Judge Gilstrap applied the exception, holding that the clause is limiting. Relying on Hoffer v. Microsoft Corp., 405 F.3d 1326, 1329–30 (Fed. Cir. 2005), the court explained that while “‘whereby’ clauses often recite intended results, they cannot be disregarded when they supply a condition material to the invention.” The court went on to explain that here, “the clause ‘clearly describes a capability of the user’s system,’ and the applicant chose to pair the encoding method with a transmission step and a receiving system that must have the specified ability.”

Gatekeeper Solutions, Inc. v. Darktrace, Inc., No. 4:24-cv-00723 (E.D. Tex.), Dkt. No. 39 (Jordan, J.)

We now transfer from Marshall to Sherman, but we may not be there long. This November, Judge Jordan granted Darktrace’s motion to transfer Gatekeeper Solutions’ email security patent case to the Northern District of California. Applying Fifth Circuit § 1404(a) principles, the court held that Darktrace had demonstrated that the Northern District of California is “clearly the more convenient venue” for this action, finding that no factors weighed against transfer.

Gatekeeper, a New York company, accuses Darktrace's email protection feature of patent infringement. This email protection feature prevents users from sending messages to conflicting recipients. Darktrace, headquartered in San Francisco, supported its motion with uncontroverted evidence that all of its "likely witnesses" work in or near San Francisco, none are located in the Eastern District of Texas, and the accused product’s technical documentation resides on servers in Darktrace’s San Francisco and Cambridge, UK, offices.

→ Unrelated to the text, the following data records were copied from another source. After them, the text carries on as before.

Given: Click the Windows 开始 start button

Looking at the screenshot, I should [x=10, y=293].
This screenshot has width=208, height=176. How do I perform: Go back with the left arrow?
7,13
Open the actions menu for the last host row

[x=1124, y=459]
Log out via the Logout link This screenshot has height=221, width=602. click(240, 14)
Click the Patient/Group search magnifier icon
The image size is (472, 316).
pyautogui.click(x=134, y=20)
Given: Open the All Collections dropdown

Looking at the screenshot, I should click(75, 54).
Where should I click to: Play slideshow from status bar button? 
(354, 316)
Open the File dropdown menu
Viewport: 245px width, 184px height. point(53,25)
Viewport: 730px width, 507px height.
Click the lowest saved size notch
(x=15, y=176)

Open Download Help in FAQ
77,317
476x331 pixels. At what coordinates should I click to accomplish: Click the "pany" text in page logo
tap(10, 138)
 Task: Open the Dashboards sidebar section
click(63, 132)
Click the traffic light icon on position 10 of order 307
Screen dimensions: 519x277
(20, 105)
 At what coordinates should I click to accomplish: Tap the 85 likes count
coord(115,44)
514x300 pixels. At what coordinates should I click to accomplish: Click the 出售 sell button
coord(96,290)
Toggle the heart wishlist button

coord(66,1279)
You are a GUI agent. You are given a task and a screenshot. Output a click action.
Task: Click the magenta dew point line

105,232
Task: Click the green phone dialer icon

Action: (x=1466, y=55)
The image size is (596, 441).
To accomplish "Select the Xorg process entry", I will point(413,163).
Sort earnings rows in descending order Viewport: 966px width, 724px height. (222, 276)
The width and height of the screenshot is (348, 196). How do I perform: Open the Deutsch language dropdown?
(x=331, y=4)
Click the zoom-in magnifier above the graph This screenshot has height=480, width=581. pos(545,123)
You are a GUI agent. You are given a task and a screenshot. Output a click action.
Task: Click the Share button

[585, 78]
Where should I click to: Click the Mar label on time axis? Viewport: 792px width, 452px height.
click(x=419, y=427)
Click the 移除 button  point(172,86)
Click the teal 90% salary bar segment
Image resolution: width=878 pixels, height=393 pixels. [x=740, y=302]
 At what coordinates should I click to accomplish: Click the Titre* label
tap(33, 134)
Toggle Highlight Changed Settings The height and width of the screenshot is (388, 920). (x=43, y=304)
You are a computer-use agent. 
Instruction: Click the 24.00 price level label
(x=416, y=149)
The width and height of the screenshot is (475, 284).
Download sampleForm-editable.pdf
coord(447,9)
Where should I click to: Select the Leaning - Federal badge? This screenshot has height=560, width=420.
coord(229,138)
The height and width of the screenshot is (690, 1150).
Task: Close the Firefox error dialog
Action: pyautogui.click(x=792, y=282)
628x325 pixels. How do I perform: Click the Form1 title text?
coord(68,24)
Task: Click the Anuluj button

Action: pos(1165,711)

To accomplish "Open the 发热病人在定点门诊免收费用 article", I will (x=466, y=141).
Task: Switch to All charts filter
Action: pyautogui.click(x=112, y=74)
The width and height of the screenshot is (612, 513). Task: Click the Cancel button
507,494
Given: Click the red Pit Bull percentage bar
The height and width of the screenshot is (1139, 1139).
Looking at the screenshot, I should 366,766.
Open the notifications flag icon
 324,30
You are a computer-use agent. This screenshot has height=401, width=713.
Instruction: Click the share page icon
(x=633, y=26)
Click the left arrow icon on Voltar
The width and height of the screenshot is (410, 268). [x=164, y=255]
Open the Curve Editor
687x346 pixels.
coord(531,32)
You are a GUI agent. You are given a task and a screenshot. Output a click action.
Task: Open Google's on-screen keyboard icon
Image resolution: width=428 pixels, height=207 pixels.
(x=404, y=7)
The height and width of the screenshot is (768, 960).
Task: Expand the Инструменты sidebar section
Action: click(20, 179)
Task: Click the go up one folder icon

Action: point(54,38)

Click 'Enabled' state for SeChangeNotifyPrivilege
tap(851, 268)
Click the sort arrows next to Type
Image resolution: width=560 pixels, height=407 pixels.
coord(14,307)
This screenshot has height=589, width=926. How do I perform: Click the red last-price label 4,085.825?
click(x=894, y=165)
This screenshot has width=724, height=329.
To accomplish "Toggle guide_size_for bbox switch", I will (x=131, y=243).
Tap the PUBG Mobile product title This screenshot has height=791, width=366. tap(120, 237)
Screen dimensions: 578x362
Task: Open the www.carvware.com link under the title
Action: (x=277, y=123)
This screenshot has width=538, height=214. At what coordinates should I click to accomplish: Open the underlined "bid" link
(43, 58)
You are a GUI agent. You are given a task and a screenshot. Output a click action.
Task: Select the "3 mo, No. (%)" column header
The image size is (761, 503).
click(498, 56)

Gatekeeper had some evidentiary hooks at its disposal. Darktrace maintained a small sales office in Plano at the time the lawsuit was filed, though that office closed by the time of the court's decision. Moreover, even though two dozen of Darktrace's clients were located in the transferee district, it did have a customer in the Eastern District of Texas.

But these small hooks were insufficient to warrant keeping the case. Judge Jordan found that most of the private interest factors favored transfer or were neutral.

  1. The first factor — access to proof — favored California because of Darktrace's uncontested testimony that all relevant technical documents are stored on servers in San Francisco and none in the Eastern District of Texas.
  2. The second factor — the availability of compulsory process — likewise favored transfer. Nearly two dozen Darktrace customers who use the accused product and former employees (i.e., "potential" third-party witnesses) are located in the Northern District of California, compared to only one customer in the Eastern District of Texas. The court even considered the fact that current employees may leave before trial as favoring transfer.
  3. The third factor — cost for willing witnesses — favored California because all putative willing witnesses resided there, while Gatekeeper identified none in Texas.

For the public interest factors, the court found that the local interest factor also tilted westward, with the remaining factors being neutral.

  1. Though the court concluded that the congestion factor was neutral, it noted that the Sherman Division faces an unusually high caseload. Indeed, despite its finding of neutrality, the court spent a page discussing district-wide statistics and their inconclusive nature, all while suggesting that the Eastern District of Texas is, in fact, quite congested.
  2. The local interest factor weighed decisively in favor of transfer. Darktrace is headquartered in San Francisco, relevant witnesses and documents are located there, and several of the accused acts occurred in that district. By contrast, neither party resides in the Eastern District and Darktrace has no remaining presence there.
  3. The parties agreed that the remaining public-interest factors were neutral.
Finding four factors favoring transfer and none weighing against it, the court concluded that Darktrace met its burden to show that the Northern District of California is “clearly more convenient.”